Взрыв. Такой, что в ушах опять тишина. Оглохла? Вагоны с ходу поползли друг на друга. Скрежет железа и вой снарядов. Нет, не оглохла!

Не чувствуя боли, подползла к открытой двери. Из вагонов вываливаются раненые, отталкивая их, выпрыгивают врачи, сестры, санитары. Перекошенные от ужаса лица, вылупленные глаза. А наши самоходки идут к шоссе, поливая землю огнем. Немцы падают. Падают, падают.

«Так их! Так их! Так их!» — голоса не было.

Внезапно хлынул дождь. Взрывы и дождь, дождь и взрывы. И тела — мертвые и копошащиеся. Мертвы те, что топтали своих же раненых, продираясь к шоссе. Живы те, что не могли обогнать здоровых.

К вечеру бой утих. Отодвинулся в сторону. Дождь прошел. Снизу слышались стоны.

Я сжала зубы и вывалилась из вагона. Потеряла сознание, но, кажется, ненадолго. Когда открыла глаза, было также сумеречно. Теперь ползти, ползти и ползти.

Воронки, трупы, грязь. Сколько препятствий на пути. Но надо ползти. И я ползу. Иногда падаю в грязь лицом, когда сознание темнеет, но и в полубессознательном состоянии ползу. В сторону шоссе, к уцелевшему домику. Там, конечно, есть погреб, я спрячусь в нем.

Бинты размотались. Тянутся по грязи, только затрудняют и без этого нелегкое движение. На них наматывается грязь. Я отдираю бинты и снова ползу — почти нагая — по грязи. Иногда хотелось вытянуться — застыть. Но я говорила себе — наши. И ползла. Всю ночь — до рассвета.

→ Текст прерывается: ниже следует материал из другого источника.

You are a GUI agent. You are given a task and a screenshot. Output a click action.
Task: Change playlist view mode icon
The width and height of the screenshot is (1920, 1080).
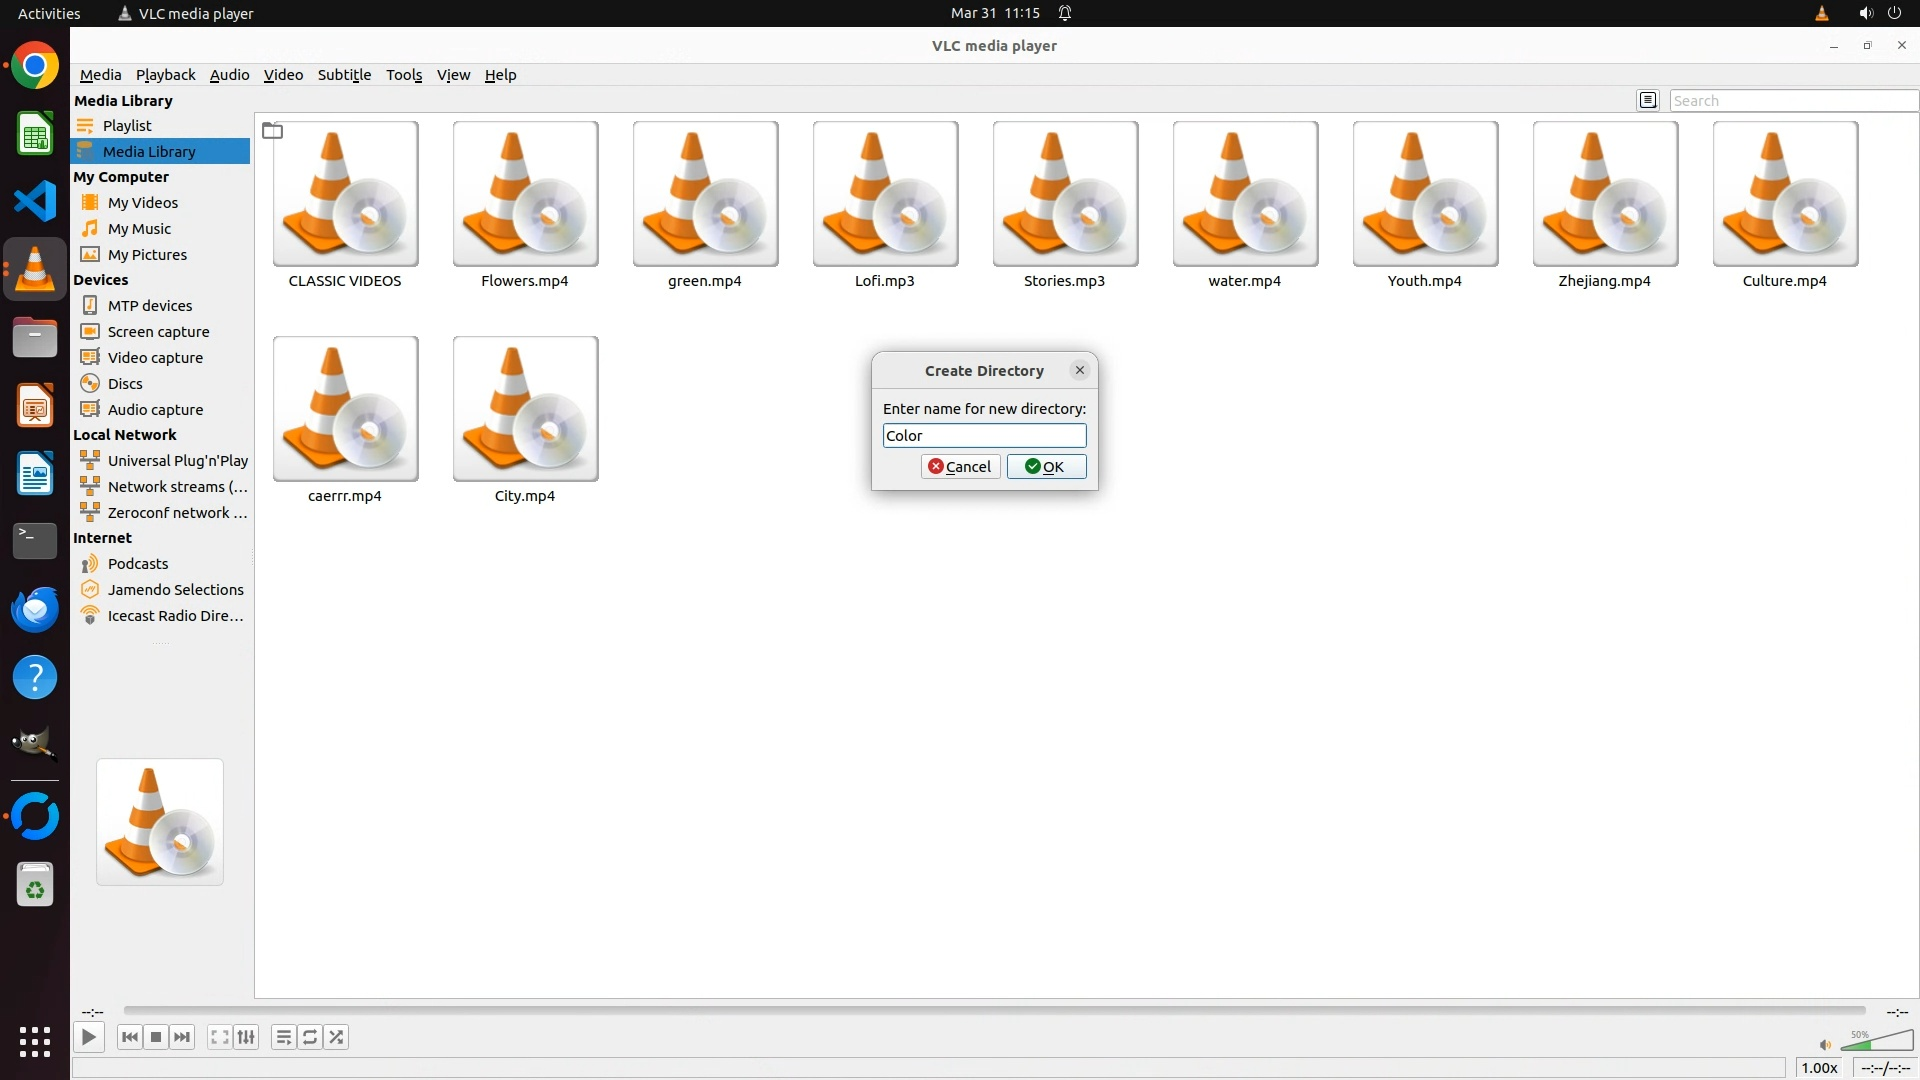pyautogui.click(x=1648, y=100)
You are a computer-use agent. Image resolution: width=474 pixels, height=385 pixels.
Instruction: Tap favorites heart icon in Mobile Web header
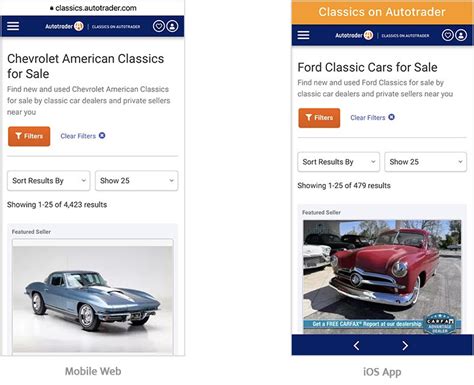click(159, 26)
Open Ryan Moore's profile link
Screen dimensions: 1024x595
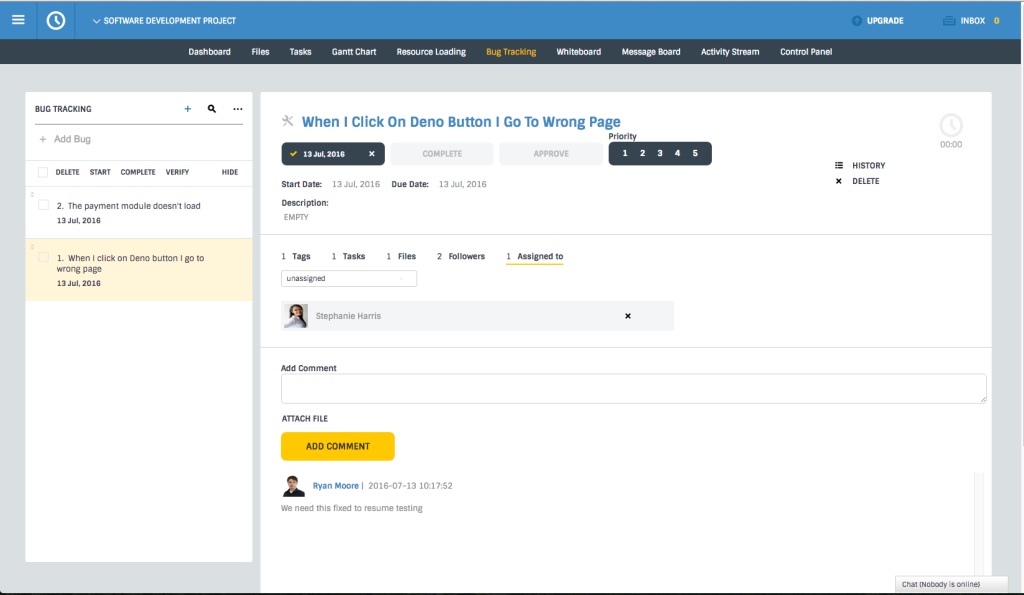coord(334,485)
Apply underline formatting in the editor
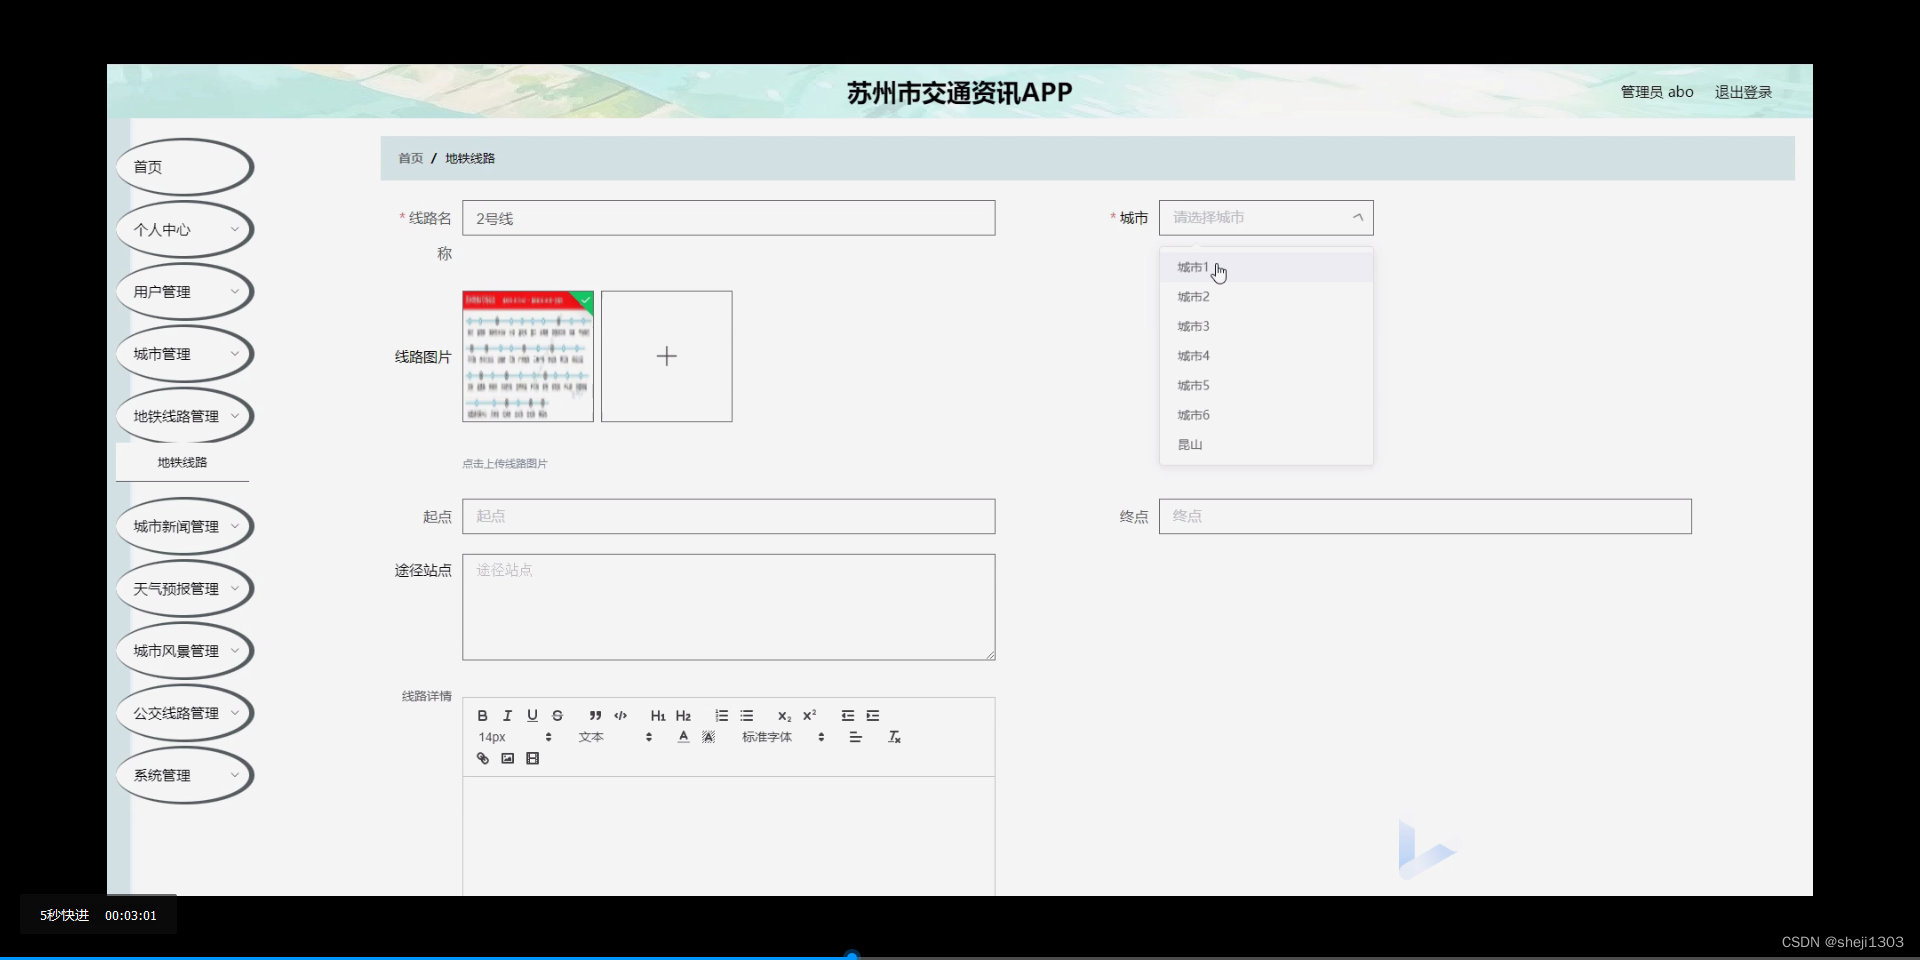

На рассвете, когда бой снова вернулся сюда, я последними усилиями подняла крышку и по лесенке скатилась вниз головой в подвал. Как упала, уже не помнила. Не знала и того, сколько времени пролежала без сознания.

Очнулась — над головой гремел бой. Хотелось пить, мучительно, будто внутри у меня пожар. Я лизала холодный пол, но от этого лишь сильнее томила жажда.

Совсем рядом застрочил пулемет.

Не то пулемет перестал строчить, не то я опять провалилась в темноту.

Следующее, что я запомнила, — яркое солнце в небе, зеленые листья над головой.

— Жива, братцы! Смотрите, глаза открыла!

Надо мной склонилось молодое, закопченное, светлозубое лицо. На глаза надвинута пилотка с пятиконечной звездой. Еще я успела разглядеть на погоне крошечный танк с наведенной пушкой. «Свои… Танкисты…» И впала в многодневное беспамятство.

О том, как танкисты завернули меня в плащ-палатку, как двое сели на броню, держа на руках, на весу, чтобы оградить от толчков, как выбирал дорогу на бездорожье водитель, — об этом я узнала много дней спустя в медсанбате.

Долго не понимала, где я, — белые бинты белые простыни, белые люди с заботливыми и тревожными глазами. Я не знала, что ходила по тонкой ниточке между смертью и жизнью.